### The task
Copy nothing from the entries below except the lines from the one containing "Task: Hide 中年(36-60岁) series via legend" through the one containing "This screenshot has width=1940, height=869.", and copy those exactly.

---------- Information shown ----------

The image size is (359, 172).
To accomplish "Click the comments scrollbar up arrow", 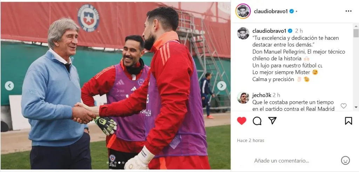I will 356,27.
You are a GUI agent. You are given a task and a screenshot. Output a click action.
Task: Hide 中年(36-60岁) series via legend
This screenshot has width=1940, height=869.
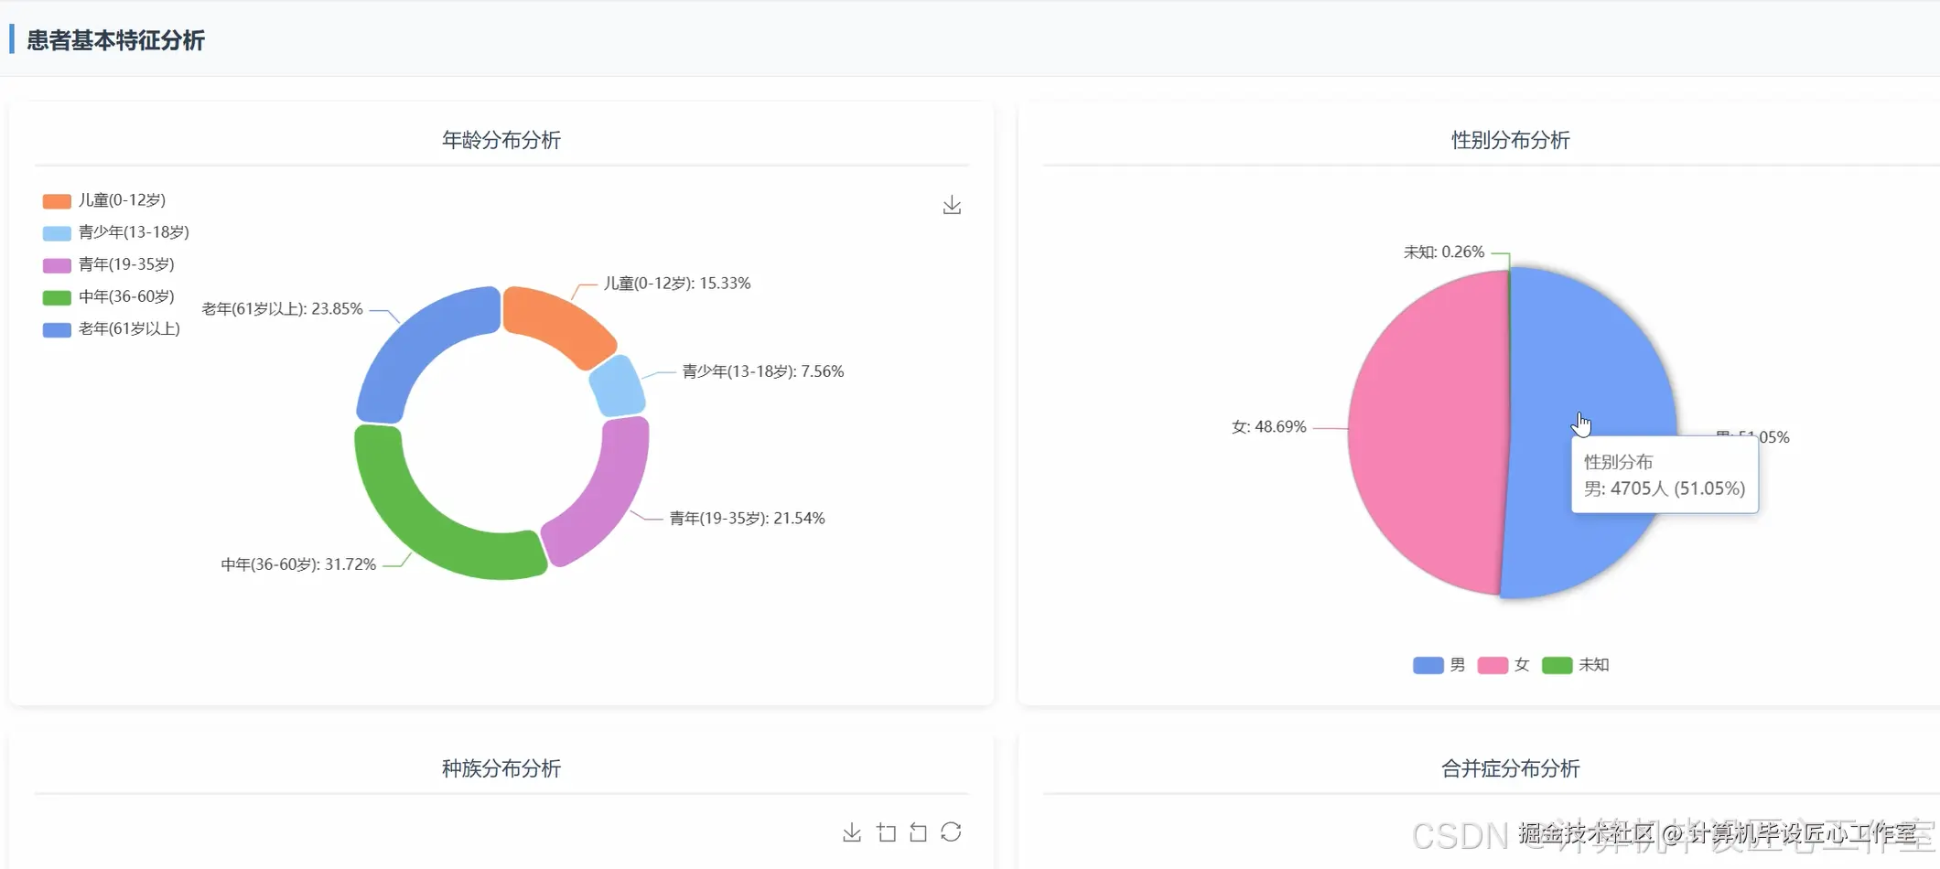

----------
---------- Information shown ----------

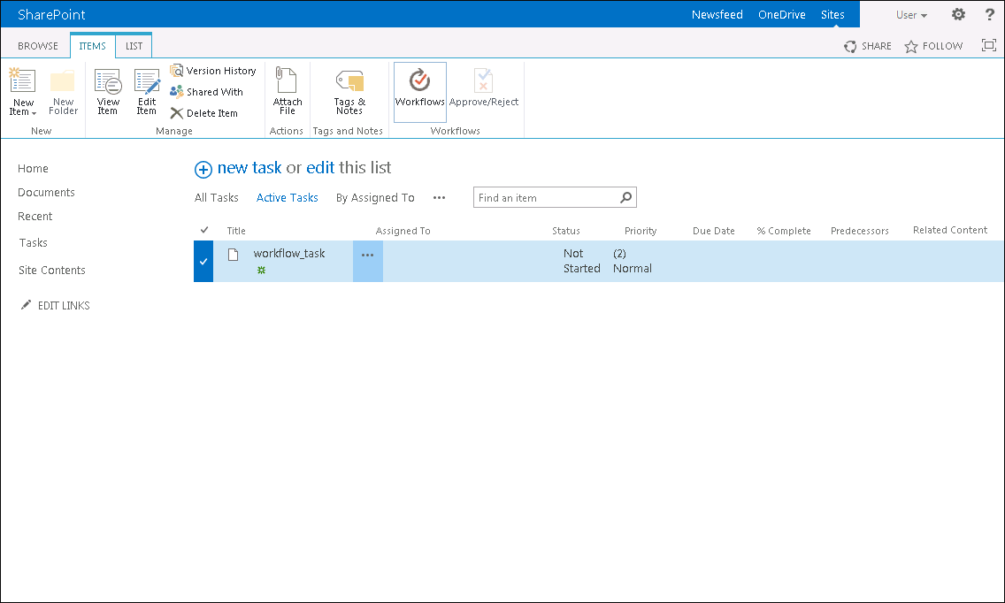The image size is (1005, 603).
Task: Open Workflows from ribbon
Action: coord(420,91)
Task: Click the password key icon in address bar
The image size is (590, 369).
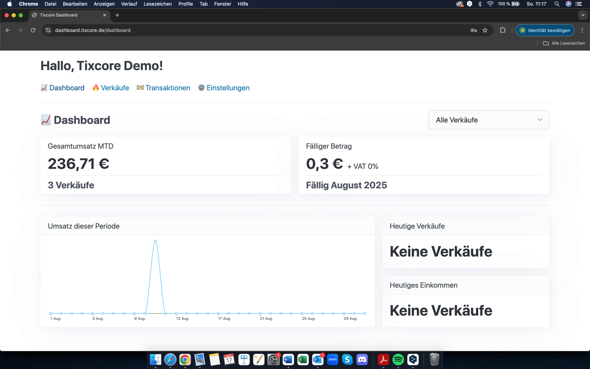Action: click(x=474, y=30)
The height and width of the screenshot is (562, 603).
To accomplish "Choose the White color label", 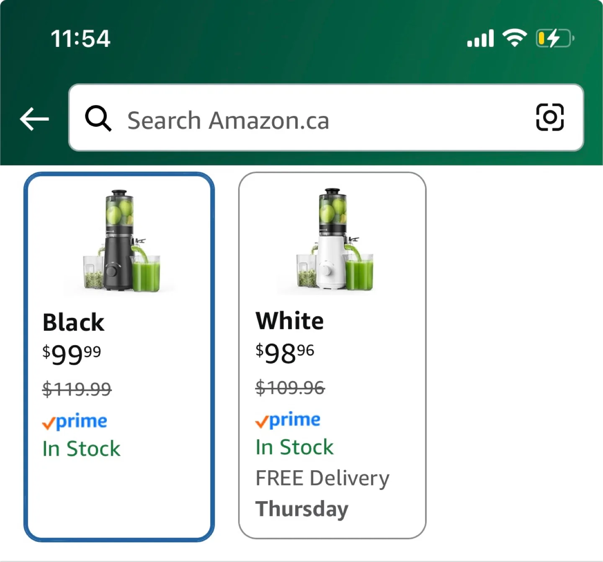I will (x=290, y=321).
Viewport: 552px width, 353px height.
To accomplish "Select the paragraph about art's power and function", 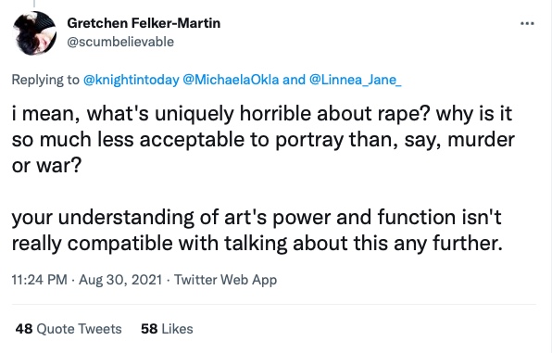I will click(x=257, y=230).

----------

### Result for this exercise
Task: Hide 中年(36-60岁) series via legend
This screenshot has width=1940, height=869.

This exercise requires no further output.